26 ottobre 2008

La politica di Cuba: il blocco americano e la doppia faccia degli aiuti Usa a Cuba

di Norelys da Islamia, en la llave del Golfo
Il governo degli Stati Uniti, nell’attuare e intensificare il blocco economico contro Cuba, si prefigge di raggiungere la paralisi dell’industria basica dell 'isola.

L'impatto provocato dall’assedio degli Stati Uniti nel corso degli ultimi anni in questo settore, si sono registrati soprattutto nei settori legati al nichel, petrolio, cemento, industria chimica e industria elettrica.

Un rapporto presentato all'Avana alla Organizzazione delle Nazioni Unite, include alcuni esempi trascendenti che mostrano l'azione di Washington a questo proposito. Per assediare in modo più efficiente l'industria del niquel dell’isola dei Caraibi, gli Stati Uniti hanno creato il cosiddetto “Gruppo di interagenzie del Nichel “ con un impatto nell’ultimo ultimi anno di 67,5 miliardi di dollari per le esportazioni di minerale di cobalto.
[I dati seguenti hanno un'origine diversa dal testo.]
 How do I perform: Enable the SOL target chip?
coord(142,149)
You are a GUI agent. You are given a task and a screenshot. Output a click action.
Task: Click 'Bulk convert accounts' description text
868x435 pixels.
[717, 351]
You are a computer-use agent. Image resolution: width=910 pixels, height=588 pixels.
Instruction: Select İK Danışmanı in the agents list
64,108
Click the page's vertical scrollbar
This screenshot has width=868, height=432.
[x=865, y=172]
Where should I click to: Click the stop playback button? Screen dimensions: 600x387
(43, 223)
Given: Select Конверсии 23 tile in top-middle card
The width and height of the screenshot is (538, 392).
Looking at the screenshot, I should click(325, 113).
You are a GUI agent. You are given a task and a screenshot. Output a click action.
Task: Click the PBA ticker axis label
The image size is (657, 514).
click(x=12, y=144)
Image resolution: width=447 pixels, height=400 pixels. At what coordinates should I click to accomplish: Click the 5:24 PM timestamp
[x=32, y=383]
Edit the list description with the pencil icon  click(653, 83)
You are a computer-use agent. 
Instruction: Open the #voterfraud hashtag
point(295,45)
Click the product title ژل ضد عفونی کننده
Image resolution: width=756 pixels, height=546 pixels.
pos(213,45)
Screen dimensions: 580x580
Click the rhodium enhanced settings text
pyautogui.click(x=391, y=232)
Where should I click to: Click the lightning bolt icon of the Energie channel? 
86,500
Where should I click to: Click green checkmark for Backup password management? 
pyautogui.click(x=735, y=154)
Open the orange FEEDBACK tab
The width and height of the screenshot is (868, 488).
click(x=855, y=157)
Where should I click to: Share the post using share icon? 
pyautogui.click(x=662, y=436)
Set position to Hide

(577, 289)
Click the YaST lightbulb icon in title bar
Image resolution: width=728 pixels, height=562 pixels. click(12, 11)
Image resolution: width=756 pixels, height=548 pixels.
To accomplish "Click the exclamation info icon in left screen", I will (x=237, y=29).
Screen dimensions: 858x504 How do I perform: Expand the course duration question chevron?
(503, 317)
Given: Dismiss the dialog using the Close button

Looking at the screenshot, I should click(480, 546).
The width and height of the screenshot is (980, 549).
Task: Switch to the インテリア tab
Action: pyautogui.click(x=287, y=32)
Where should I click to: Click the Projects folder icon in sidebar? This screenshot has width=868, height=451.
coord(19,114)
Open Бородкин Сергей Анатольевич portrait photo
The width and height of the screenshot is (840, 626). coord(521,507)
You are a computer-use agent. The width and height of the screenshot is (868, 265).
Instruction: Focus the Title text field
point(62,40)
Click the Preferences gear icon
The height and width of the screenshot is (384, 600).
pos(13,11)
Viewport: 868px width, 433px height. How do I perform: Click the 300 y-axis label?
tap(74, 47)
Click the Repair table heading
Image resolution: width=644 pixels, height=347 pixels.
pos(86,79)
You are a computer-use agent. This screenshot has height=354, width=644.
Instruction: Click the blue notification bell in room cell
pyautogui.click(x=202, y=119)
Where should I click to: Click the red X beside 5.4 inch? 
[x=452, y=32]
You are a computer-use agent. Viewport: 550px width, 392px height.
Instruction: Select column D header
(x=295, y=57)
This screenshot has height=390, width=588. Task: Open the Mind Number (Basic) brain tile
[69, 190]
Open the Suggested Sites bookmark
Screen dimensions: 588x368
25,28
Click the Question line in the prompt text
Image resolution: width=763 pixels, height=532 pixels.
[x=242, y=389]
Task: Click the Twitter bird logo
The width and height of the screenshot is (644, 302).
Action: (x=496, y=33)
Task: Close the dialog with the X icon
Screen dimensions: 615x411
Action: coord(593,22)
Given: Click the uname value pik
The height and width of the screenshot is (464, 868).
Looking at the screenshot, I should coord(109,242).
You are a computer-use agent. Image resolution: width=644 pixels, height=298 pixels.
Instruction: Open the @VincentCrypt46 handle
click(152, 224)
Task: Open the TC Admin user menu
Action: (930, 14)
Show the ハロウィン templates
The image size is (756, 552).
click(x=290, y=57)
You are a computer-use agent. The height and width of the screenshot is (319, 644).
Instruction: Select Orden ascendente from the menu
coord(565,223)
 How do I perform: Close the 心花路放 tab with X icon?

Una denuncia degli ostacoli che appone il blocco degli Stati Uniti su Cuba, è quella di influenzare i piani per la costruzione di abitazioni, divenuta di maggiore attualità a seguito dei danni causati dagli uragani Gustav e Ike.

Tradizionalmente è noto, dopo l'entrata in vigore del blocco americano per quasi mezzo secolo, che il settore edile è uno degli obiettivi più colpiti dalle misure punitive imposte da Washington.

Tuttavia, le difficoltà causate l'anno scorso da parte degli Stati Uniti hanno peggiorato i gravi problemi provocati dai recenti uragani, esemplificato con 444 migliaia di case parzialmente o completamente distrutte.

Tra il Maggio 2007 e Aprile di quest'anno i danni causati dal blocco contro Cuba in riferimento ai piani per aumentare il fondo per gli alloggi sono nell’ordine di 27 milioni di $.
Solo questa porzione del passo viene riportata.